Poucos perceberam que errent é uma alusão à errância como estatuto pré-moderno da loucura, quando as andanças e “naveganças” dos loucos testemunhavam um sujeito de uma experiência trágica. Uma das maneiras de traduzir errent é por vaguidade ou vagueza, mas também por algo errático. O erro como um dos contrários da verdade, ao lado da mentira, da falsidade, da ilusão e do engano, é uma noção intimamente ligada à teoria do conceito. Erro categorial, chama-se o equívoco na inclusão do gênero à espécie. A teoria da sexuação não introduz apenas uma novidade na teoria do gozo, mas também a ideia de que esta teoria do gozo é uma crítica indireta do conceito de conceito em psicanálise. Não apenas o Begreiffen freudiano, ou seja, o conceito como que pode ser agarrado ou o que nos dá fundamento (Grundbegreiffen), mas a hipótese de que é possível dissolver conceitos, dadas suas propriedades emergentes, seu uso aberto e performativo, sua não auto referencialidade, não identidade e, principalmente, graças a diferença entre universalidade e existência no interior mesmo da formação dos conceitos.
Na conferência aos psiquiatras que redigiam o que veio a se reconhecido como Manual Estatístico de Diagnóstico III, que procurava unificar o léxico e o campo diagnóstico da psiquiatria em 1956, Carl Gustav Hempel, o filósofo da ciência, apresentou seu modelo de “definição operacional” baseado no postulado de que seria possível prover critérios objetivos por meio dos quais qualquer cientista pode decidir, para qualquer caso particular, se um termo se aplica ou não àquele caso. A inspiração para tal teria sido dada pela, à época, recente reformulação do sistema classificatório das espécies biológicas. Ora, lembremos que diagnóstico não é classificação, pois uma classificação deve ser exaustiva, presume-se que o número de seres vivos seja finito e limitado, ao passo que as formulações diagnósticas devem ser construções auxiliares para definir estratégias e táticas terapêuticas. Ou seja, a classificação das espécies presume um conjunto fechado e consistente, o diagnóstico, ao contrário, demanda uma flutuação de empregos conforme sua utilidade. A solução, da qual hoje colhemos os piores frutos, resultou na hiperinflação de diagnósticos inconsistentes, com alto grau de comorbidade e baixo nível de determinação da prática (que se tornou reversa a partir dos efeitos da medicação). São efeitos deste compromisso operacional, derivado de um conceito de conceito baseado no ajuste entre menção (ou uso) e referência e da ignorância de que transtornos mentais (disorders) não são tipos naturais, caso em que seriam chamados apropriadamente doenças. Mas termos descritivos em psiquiatria não poderiam ser ressignificados dessa maneira. A solução foi equiparar dois conceitos lógicos distintos: operação e observação.
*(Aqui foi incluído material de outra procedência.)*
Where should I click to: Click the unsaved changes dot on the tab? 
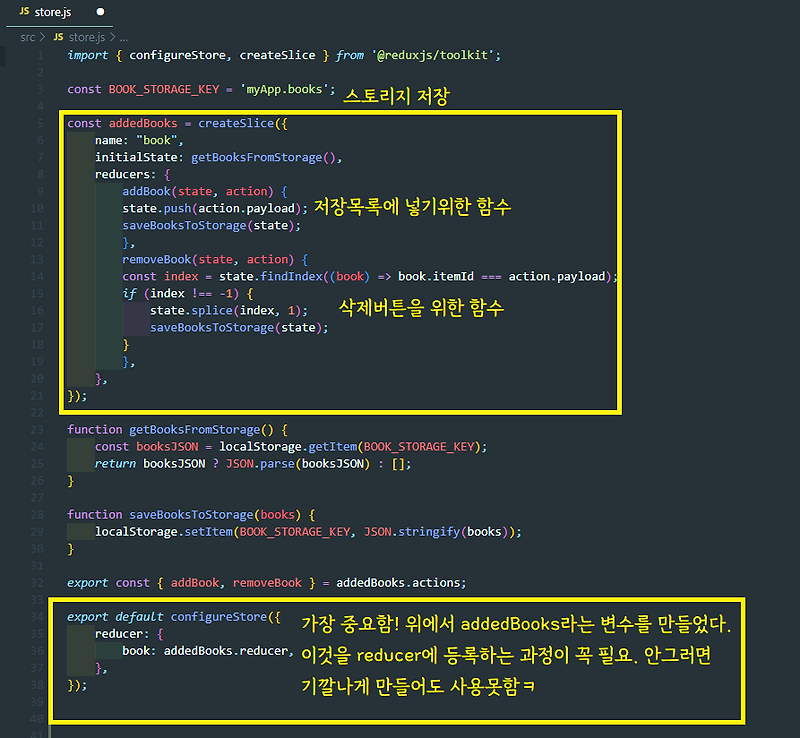click(98, 11)
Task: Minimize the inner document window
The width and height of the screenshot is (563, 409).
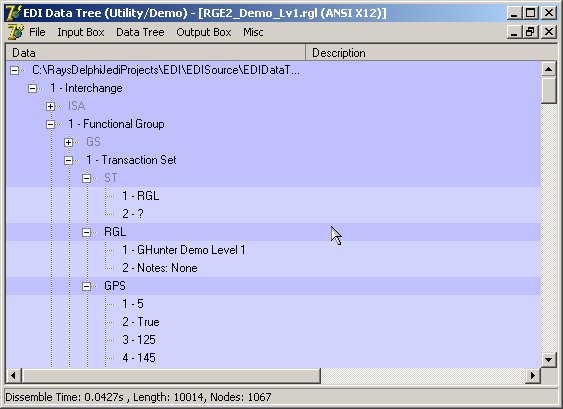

Ainda que se se possa assinalar o caráter incompleto e perspectivo da diagnóstica lacaniana, tomada em seu conjunto heterogêneo de versões, sua última versão incide exatamente como uma alternativa às razões da atual razão diagnóstica hegemônica, nos ajudando a entender as razões internas de sua lógica de auto decomposição. Disso resulta ainda a impossibilidade de que a diagnóstica lacaniana seja absorvida ao funcionamento identitários das modalidades prevalentes de sintoma.
CHRISTIAN DUNKER
Psicanalista, AME da EPFCL-Brasil, Prof. Titular em Psicanálise e Psicopatologia do Instituto de Psicologia da USP.